[Saved data entries]
# # # # # # #

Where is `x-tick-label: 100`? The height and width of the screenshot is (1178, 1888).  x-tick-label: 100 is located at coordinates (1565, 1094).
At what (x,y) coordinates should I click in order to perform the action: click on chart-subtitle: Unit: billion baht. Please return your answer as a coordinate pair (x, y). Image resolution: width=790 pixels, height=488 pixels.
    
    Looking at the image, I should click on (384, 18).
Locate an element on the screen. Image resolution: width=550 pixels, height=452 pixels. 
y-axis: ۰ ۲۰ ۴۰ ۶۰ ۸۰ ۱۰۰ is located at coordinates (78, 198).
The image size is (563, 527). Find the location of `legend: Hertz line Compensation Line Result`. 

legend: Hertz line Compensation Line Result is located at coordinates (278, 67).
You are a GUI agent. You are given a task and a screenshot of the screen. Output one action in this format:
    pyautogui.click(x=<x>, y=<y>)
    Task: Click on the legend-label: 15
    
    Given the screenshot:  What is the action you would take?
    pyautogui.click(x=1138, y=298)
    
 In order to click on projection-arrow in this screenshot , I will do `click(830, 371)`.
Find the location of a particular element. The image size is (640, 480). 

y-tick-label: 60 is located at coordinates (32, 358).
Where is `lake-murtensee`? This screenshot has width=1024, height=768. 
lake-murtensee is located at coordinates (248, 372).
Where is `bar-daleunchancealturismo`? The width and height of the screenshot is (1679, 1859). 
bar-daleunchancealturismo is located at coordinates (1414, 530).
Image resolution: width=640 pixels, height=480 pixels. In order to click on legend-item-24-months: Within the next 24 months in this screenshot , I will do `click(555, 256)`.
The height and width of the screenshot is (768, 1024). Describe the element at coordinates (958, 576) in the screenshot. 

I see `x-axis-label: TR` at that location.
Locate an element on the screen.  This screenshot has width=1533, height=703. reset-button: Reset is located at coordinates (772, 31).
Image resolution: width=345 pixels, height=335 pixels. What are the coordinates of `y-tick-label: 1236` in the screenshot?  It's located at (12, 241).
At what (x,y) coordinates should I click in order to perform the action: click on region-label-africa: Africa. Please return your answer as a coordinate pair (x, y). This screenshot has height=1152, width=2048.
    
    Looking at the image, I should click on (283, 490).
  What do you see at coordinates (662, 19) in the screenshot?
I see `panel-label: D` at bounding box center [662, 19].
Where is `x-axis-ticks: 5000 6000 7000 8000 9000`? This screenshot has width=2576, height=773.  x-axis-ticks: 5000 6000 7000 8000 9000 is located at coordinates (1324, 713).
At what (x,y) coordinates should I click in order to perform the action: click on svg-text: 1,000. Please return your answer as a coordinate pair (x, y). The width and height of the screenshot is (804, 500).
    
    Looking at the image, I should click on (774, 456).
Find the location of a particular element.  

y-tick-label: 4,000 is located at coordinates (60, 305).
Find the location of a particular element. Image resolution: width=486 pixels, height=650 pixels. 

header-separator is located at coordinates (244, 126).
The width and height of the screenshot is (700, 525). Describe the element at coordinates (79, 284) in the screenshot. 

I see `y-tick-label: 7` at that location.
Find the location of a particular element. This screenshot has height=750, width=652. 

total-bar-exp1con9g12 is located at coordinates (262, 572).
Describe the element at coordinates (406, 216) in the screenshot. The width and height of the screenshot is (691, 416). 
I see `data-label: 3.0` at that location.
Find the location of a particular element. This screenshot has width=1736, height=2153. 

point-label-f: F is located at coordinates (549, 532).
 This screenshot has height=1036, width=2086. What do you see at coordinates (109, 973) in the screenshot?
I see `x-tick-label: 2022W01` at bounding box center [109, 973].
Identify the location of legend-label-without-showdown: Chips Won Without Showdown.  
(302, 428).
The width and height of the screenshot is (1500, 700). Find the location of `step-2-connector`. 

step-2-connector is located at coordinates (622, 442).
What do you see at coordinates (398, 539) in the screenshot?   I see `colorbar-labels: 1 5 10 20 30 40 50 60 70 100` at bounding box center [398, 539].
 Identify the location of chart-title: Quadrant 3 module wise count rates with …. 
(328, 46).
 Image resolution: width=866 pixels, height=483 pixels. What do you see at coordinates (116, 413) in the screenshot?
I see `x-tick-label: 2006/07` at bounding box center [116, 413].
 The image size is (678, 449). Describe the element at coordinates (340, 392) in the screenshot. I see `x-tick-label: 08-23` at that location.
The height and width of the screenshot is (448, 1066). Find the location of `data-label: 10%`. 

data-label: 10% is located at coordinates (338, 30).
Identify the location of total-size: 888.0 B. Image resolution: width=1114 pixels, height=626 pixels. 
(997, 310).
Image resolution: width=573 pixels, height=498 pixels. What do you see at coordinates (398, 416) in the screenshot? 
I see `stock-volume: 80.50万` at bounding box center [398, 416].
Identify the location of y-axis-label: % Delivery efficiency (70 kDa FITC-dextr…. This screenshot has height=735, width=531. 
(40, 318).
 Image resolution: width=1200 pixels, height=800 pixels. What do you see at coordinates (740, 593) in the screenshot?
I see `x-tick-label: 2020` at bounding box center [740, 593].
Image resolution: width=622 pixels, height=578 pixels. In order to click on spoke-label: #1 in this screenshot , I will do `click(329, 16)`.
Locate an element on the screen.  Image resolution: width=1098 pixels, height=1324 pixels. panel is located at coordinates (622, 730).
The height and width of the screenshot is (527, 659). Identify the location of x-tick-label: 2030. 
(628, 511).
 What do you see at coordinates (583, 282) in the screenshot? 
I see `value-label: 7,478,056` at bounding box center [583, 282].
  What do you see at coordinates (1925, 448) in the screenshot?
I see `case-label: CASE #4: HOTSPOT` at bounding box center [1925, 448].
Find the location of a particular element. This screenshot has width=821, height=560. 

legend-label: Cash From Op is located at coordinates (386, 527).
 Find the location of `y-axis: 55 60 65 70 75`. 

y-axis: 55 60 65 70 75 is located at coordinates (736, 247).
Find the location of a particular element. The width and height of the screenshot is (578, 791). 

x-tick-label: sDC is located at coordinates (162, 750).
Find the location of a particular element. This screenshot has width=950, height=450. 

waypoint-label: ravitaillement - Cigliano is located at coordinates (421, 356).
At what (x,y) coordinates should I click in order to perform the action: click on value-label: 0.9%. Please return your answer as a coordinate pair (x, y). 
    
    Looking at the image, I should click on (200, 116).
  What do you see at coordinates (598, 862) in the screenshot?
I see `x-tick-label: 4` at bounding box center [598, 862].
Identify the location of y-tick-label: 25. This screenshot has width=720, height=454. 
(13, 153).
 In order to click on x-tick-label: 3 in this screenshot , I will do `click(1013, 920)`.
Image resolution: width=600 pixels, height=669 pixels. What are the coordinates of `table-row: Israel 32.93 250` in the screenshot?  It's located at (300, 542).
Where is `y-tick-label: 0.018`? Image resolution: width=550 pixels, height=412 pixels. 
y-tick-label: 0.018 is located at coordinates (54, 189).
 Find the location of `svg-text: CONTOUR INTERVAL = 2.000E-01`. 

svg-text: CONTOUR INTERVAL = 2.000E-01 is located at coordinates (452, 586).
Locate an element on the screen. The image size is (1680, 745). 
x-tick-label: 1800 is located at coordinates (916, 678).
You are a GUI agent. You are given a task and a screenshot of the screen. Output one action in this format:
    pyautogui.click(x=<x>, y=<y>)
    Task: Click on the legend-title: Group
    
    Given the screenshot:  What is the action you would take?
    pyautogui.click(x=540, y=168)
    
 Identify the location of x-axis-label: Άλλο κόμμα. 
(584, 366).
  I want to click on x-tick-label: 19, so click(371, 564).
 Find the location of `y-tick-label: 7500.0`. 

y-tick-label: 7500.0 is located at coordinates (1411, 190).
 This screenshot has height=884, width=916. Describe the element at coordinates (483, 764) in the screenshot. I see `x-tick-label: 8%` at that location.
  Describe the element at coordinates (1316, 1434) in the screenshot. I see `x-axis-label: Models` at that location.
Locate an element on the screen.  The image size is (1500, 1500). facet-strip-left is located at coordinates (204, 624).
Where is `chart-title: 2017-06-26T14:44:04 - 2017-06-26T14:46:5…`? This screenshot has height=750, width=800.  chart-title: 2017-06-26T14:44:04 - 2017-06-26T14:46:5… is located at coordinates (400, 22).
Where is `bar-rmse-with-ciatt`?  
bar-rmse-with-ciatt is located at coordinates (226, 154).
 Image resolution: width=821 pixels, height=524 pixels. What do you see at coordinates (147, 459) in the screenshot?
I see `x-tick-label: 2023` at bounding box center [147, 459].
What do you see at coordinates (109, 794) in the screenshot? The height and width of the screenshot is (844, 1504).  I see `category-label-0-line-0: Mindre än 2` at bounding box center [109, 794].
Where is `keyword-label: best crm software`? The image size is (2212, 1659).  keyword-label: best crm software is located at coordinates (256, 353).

# # # # # # #

Goal of the exercise
Copy the lines of the records above word for word, beginning with the line that contains "has width=821, height=560." and ending after the line that contains "In order to click on x-tick-label: 3".

Solution for this exercise
Find the location of a particular element. This screenshot has width=821, height=560. 

legend-label: Cash From Op is located at coordinates (386, 527).
 Find the location of `y-axis: 55 60 65 70 75`. 

y-axis: 55 60 65 70 75 is located at coordinates (736, 247).
Find the location of a particular element. The width and height of the screenshot is (578, 791). 

x-tick-label: sDC is located at coordinates (162, 750).
Find the location of a particular element. This screenshot has width=950, height=450. 

waypoint-label: ravitaillement - Cigliano is located at coordinates (421, 356).
At what (x,y) coordinates should I click in order to perform the action: click on value-label: 0.9%. Please return your answer as a coordinate pair (x, y). 
    
    Looking at the image, I should click on (200, 116).
  What do you see at coordinates (598, 862) in the screenshot?
I see `x-tick-label: 4` at bounding box center [598, 862].
Identify the location of y-tick-label: 25. This screenshot has width=720, height=454. 
(13, 153).
 In order to click on x-tick-label: 3 in this screenshot , I will do `click(1013, 920)`.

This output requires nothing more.